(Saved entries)
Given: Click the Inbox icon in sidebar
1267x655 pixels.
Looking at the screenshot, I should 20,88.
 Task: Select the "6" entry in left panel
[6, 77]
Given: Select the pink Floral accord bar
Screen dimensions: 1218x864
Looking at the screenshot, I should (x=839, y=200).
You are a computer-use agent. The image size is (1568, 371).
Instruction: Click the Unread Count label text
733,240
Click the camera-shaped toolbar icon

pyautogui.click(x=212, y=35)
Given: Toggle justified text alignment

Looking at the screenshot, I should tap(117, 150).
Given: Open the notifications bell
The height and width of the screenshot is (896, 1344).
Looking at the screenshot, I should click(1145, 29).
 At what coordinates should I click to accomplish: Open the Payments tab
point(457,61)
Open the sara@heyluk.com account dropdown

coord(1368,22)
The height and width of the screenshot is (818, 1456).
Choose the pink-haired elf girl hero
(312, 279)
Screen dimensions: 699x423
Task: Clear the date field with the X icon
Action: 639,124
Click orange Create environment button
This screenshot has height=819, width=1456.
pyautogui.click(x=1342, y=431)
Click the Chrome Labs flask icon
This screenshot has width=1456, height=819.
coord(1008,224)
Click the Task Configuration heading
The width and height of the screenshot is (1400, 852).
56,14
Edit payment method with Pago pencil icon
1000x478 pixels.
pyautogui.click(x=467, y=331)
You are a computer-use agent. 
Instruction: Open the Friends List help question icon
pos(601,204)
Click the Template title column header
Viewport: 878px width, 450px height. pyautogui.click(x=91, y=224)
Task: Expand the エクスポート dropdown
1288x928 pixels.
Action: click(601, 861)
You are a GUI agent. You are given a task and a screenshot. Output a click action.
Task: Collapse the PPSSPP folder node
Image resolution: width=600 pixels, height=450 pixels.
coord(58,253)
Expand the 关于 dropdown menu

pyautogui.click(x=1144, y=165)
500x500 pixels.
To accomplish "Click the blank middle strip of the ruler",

## Brief
Find each line in the rows above that contains the word "accomplish", and copy those lines out in full.

## Output of the exercise
 At what coordinates should I click to accomplish: Open the Payments tab
To accomplish "Click the blank middle strip of the ruler",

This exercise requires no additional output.